Hit compounds induce blocking of proteasomal processing
Hit compounds were tested on a number of different human tumor cell lines. Accumulation of K48-linked polyubiquitin proteasome substrates in melanoma, myeloma (KMS-11 and OPM-2) and HeLa cells (Fig. 2a,b and Supplementary Fig. 2a). Increased levels of K48-linked polyubiquitin chains were also observed using immunofluorescent staining of exposed HCT116 colon cancer cells (Supplementary Fig. 2b). Variable degrees of accumulation of p21Cip1/CDKN1A, a cyclin-dependent kinase inhibitor known to be degraded by the proteasome39, were observed in exposed cells (Fig. 2a,b and Supplementary Fig. 2a). We also observed increased levels of the inducible chaperone HSP70B’, consistent with the induction of proteotoxic stress, and expression of the Nrf-2 target HO-1 (heme oxygenase), suggesting induction of oxidative stress (Fig. 2a,b and Supplementary Fig. 2a). Glycerol gradient centrifugation experiments demonstrated that polyubiquitin chains accumulating in cells cosedimented with proteasomes (Fig. 2c), showing that polyubiquitinated proteins bind to ubiquitin receptors but are not processed further.
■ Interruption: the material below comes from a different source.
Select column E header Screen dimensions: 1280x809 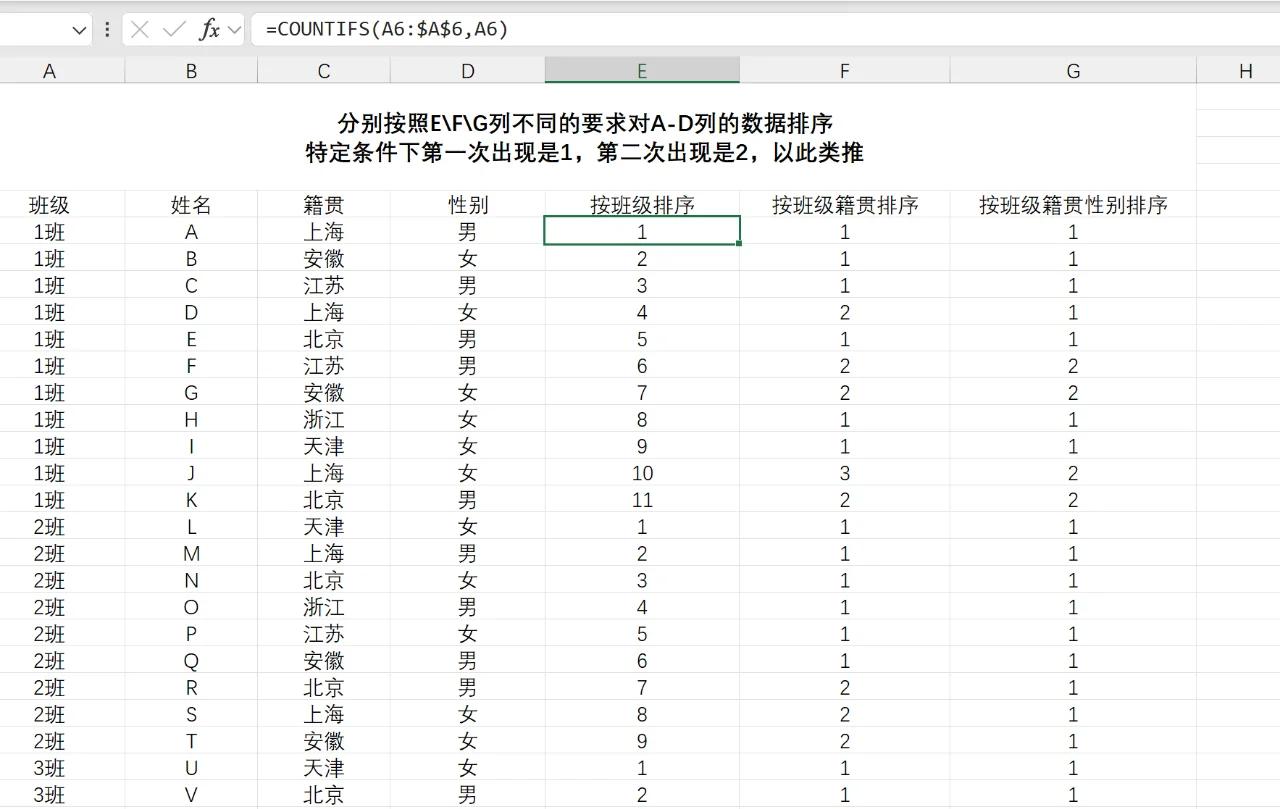(642, 71)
The mechanism of proteasome inhibition therefore appears distinct from that of the dienone RA-190 (Supplementary Fig. 1a) which was described to bind the ubiquitin receptor Rpn1340,41. To examine whether proteasome subunit structure is affected, we used a cell line where PSMD14 (Rpn11) contains a tag that facilitates affinity purification42. Affinity purified proteasomes from exposed cells contained similar levels of USP14, UCHL5, PSMA2, PSMC2 and PSMD4 subunits as control cells (Supplementary Fig. 2c), showing that dissociation between 19S and 20S particles did not occur.
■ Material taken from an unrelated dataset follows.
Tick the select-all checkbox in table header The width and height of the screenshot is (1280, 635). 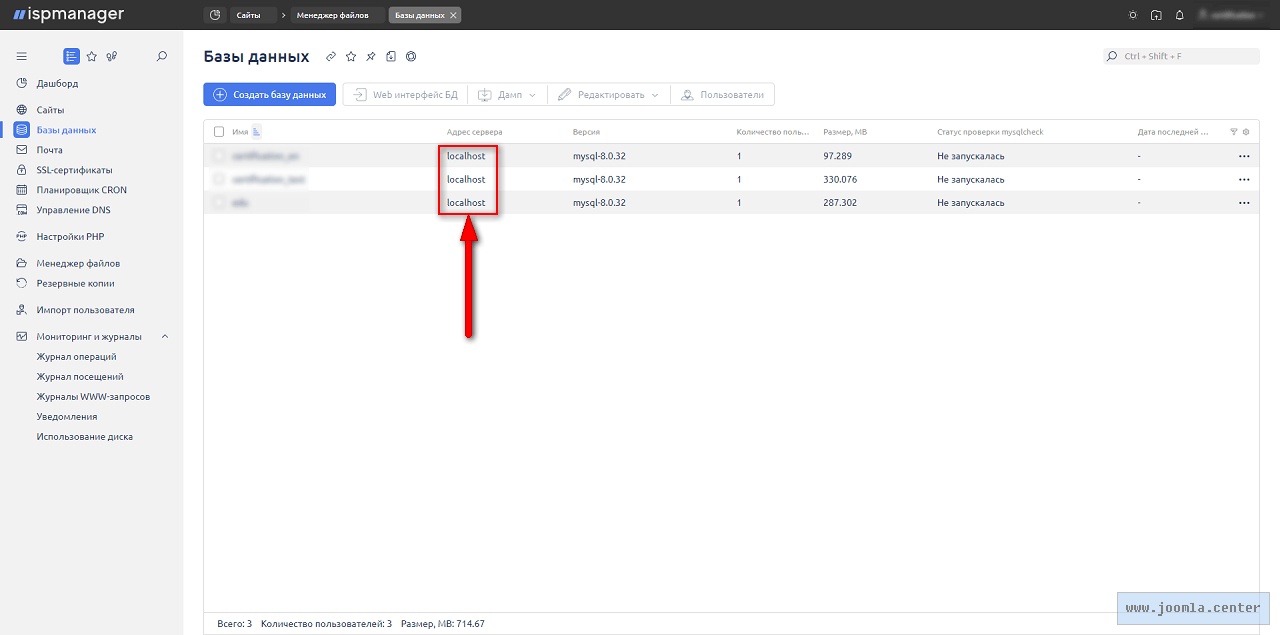[219, 132]
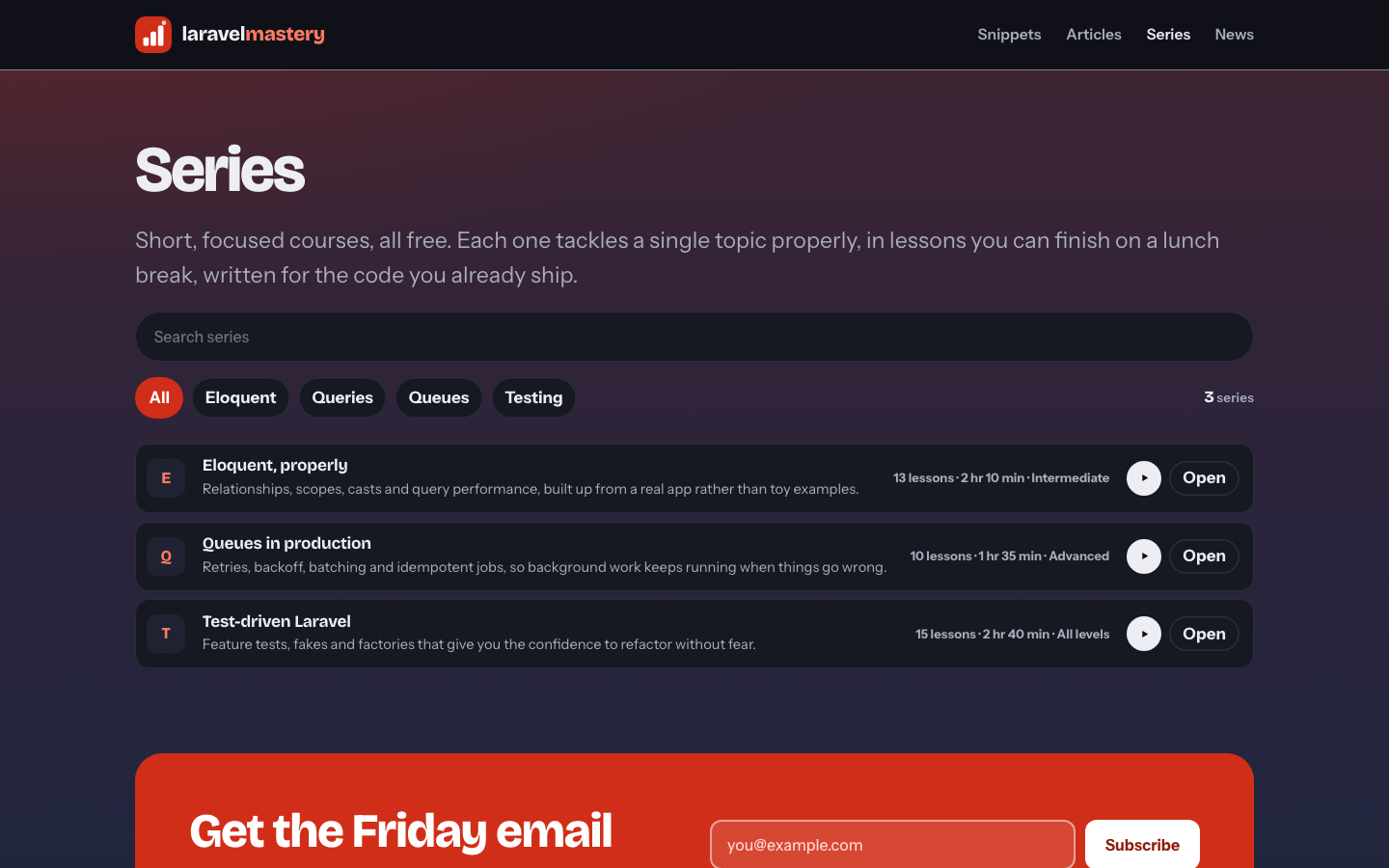Open the Queues in production series
The height and width of the screenshot is (868, 1389).
coord(1204,556)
Proteasome blocking in cells exposed to enone and eneamide hit compounds. (a,b) MelJuSo-UbG76V-YFP melanoma cells or KMS-11 multiple myeloma cells were exposed to the different hit compounds at 5 or 10 μM for 6 hours and extracts prepared for western blotting. The same filters were used to probe with different antibodies. BZ: bortezomib. Note the accumulation of K48-linked polyubiquitinated proteins in cells exposed to compounds; the lack of signal in two KMS-11 samples is due to strong cytotoxicity at 10 μM concentrations and loss of cells. (c) Glycerol gradient centrifugation of cellular lysates from exposed cells. Twelve fractions were collected from each gradient and subjected to western blot analysis. Note the presence of polyubiquitinated proteins in the proteasome fractions in the bottom (right) of the gradients (LLVY cleavage activity was found in the same fractions; not shown).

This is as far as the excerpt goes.